= Beginning of Section =

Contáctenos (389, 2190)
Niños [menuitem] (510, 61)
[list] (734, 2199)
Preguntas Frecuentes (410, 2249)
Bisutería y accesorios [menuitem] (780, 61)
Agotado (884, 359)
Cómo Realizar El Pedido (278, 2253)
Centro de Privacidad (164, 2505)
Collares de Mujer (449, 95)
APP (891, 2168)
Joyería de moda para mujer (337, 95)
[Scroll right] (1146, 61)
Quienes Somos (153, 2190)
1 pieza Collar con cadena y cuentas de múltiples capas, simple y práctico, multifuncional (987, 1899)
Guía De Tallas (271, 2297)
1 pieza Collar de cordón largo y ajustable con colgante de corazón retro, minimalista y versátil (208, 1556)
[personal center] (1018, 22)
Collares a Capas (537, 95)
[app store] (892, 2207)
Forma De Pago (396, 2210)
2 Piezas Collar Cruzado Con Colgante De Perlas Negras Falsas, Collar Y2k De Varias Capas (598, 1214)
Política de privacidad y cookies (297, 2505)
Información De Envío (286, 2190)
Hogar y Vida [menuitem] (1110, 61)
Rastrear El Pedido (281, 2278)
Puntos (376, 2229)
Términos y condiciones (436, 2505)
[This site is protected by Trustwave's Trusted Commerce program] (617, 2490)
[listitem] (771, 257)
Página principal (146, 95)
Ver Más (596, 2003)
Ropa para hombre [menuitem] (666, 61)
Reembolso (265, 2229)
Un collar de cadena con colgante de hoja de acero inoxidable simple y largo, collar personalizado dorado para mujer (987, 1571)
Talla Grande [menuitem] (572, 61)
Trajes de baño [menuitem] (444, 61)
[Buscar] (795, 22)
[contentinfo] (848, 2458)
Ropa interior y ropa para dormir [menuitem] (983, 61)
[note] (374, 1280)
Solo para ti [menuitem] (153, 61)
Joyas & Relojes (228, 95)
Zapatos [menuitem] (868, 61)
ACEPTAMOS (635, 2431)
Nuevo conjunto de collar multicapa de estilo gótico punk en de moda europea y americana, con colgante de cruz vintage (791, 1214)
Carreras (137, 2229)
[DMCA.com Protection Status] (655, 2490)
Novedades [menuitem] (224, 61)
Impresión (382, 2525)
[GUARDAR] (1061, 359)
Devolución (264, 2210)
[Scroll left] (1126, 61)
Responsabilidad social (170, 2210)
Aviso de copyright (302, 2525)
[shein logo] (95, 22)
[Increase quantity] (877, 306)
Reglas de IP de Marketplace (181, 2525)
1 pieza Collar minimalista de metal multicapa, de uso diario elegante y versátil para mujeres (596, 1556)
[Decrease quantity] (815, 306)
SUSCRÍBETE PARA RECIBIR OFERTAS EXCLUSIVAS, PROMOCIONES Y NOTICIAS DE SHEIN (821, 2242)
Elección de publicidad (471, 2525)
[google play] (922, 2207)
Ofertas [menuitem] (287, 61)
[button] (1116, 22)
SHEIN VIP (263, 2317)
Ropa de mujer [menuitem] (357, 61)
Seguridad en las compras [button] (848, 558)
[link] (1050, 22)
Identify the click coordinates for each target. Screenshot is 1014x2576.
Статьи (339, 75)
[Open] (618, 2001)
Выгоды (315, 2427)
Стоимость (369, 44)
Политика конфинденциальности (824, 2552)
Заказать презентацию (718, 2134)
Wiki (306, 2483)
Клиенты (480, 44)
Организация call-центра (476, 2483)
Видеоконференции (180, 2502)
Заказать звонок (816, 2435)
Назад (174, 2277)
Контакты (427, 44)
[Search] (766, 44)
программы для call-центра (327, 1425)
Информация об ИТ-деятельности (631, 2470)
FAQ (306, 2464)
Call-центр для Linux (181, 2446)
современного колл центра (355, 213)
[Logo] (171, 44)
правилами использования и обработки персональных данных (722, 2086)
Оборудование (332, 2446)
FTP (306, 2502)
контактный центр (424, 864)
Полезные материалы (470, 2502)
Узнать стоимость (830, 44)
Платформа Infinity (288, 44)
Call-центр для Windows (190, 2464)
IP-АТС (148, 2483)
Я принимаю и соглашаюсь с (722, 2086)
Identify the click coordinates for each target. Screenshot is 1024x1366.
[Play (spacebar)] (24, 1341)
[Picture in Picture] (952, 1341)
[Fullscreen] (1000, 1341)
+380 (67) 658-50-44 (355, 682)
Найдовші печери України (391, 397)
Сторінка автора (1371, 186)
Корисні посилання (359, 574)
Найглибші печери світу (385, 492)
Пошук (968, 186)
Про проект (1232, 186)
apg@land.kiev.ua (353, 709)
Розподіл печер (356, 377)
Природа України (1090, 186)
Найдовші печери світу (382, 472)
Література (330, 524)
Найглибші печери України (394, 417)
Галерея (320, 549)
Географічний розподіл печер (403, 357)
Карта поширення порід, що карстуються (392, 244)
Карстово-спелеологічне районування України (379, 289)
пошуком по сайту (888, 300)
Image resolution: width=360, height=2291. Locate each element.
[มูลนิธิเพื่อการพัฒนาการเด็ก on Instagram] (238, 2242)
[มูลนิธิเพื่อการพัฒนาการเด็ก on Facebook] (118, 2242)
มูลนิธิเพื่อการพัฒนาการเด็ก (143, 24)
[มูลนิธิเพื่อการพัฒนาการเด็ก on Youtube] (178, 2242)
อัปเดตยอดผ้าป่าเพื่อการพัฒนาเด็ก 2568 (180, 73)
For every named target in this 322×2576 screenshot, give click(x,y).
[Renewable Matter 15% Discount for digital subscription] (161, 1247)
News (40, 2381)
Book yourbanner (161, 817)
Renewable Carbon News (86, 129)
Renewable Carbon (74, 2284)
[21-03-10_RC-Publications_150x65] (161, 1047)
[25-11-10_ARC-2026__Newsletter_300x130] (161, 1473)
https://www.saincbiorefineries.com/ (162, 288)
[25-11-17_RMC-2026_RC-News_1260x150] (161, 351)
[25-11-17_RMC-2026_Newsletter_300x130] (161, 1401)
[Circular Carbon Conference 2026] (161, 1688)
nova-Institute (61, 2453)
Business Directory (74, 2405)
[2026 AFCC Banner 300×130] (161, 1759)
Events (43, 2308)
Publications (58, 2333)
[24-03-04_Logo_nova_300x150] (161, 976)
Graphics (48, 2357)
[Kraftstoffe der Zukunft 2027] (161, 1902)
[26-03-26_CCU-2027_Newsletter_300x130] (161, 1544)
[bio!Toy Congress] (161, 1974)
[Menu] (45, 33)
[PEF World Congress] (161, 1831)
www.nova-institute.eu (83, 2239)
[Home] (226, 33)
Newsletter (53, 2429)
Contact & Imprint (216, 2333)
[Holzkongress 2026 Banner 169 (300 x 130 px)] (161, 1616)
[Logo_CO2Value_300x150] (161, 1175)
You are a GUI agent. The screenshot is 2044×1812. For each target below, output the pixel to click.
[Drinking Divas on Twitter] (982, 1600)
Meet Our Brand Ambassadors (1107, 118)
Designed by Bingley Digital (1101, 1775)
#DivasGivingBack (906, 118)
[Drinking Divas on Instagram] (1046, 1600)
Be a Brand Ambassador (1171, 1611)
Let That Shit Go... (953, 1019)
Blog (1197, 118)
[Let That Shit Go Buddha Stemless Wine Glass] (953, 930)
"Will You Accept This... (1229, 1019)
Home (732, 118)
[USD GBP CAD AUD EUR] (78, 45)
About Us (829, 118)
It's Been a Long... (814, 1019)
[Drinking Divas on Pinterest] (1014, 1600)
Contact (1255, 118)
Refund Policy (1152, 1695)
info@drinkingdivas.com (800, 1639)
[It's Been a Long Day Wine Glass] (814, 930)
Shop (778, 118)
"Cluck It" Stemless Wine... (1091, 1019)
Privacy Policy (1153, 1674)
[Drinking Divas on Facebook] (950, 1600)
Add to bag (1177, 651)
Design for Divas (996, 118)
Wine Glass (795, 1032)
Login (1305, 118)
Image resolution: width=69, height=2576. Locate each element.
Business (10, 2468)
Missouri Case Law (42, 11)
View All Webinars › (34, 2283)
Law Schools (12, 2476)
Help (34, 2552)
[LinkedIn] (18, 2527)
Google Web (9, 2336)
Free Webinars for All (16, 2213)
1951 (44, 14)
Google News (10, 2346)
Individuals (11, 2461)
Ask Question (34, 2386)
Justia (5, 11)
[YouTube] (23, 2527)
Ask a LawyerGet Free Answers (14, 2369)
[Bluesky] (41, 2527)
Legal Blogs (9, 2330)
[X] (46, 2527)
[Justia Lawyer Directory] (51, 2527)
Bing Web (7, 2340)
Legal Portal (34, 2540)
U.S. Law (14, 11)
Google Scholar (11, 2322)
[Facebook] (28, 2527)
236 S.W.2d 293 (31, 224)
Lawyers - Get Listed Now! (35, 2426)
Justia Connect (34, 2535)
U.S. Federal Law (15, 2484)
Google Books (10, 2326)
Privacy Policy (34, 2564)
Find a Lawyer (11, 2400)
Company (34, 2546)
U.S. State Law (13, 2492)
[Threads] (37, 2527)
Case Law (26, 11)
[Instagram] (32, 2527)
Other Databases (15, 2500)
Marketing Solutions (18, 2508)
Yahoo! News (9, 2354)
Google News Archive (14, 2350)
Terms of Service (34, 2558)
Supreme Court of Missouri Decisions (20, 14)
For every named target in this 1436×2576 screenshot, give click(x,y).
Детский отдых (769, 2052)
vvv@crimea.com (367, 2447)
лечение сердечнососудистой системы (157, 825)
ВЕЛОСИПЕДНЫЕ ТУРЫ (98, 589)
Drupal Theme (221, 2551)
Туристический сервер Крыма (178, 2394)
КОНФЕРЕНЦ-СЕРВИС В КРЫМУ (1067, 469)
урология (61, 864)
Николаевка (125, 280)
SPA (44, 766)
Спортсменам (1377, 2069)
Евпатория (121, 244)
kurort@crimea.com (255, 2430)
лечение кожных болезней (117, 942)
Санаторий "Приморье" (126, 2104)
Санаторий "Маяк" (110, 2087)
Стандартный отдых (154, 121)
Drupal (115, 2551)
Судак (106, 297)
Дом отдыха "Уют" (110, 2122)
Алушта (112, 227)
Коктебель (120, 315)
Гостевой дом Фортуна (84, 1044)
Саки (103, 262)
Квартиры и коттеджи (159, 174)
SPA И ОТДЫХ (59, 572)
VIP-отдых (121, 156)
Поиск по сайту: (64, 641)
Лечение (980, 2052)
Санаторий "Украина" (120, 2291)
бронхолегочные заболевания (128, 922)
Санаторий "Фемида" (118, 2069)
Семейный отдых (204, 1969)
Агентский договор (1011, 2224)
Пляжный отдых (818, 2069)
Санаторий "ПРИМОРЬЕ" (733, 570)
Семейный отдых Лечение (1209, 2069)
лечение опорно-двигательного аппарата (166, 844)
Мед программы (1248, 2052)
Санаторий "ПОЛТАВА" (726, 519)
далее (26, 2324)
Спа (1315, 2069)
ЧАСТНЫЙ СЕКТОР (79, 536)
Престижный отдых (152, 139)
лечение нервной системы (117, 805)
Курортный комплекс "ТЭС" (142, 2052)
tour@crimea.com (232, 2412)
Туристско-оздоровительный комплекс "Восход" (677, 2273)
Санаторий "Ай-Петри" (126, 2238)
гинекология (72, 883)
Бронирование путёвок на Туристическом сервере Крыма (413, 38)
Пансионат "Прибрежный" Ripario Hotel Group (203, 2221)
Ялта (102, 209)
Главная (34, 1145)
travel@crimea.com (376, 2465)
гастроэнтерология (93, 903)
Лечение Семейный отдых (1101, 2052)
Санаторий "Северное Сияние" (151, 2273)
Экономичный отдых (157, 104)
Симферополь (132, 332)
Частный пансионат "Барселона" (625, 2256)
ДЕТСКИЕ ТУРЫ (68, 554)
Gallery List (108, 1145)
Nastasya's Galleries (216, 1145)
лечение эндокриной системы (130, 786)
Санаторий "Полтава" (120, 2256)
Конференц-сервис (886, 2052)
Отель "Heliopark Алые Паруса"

= End of Section =

Begin with the line that has "View All Webinars › (34, 2283)" in the listing above and end after the line that has "Legal Blogs (9, 2330)"; output those lines exactly.

Solution for this problem →
View All Webinars › (34, 2283)
Law Schools (12, 2476)
Help (34, 2552)
[LinkedIn] (18, 2527)
Google Web (9, 2336)
Free Webinars for All (16, 2213)
1951 (44, 14)
Google News (10, 2346)
Individuals (11, 2461)
Ask Question (34, 2386)
Justia (5, 11)
[YouTube] (23, 2527)
Ask a LawyerGet Free Answers (14, 2369)
[Bluesky] (41, 2527)
Legal Blogs (9, 2330)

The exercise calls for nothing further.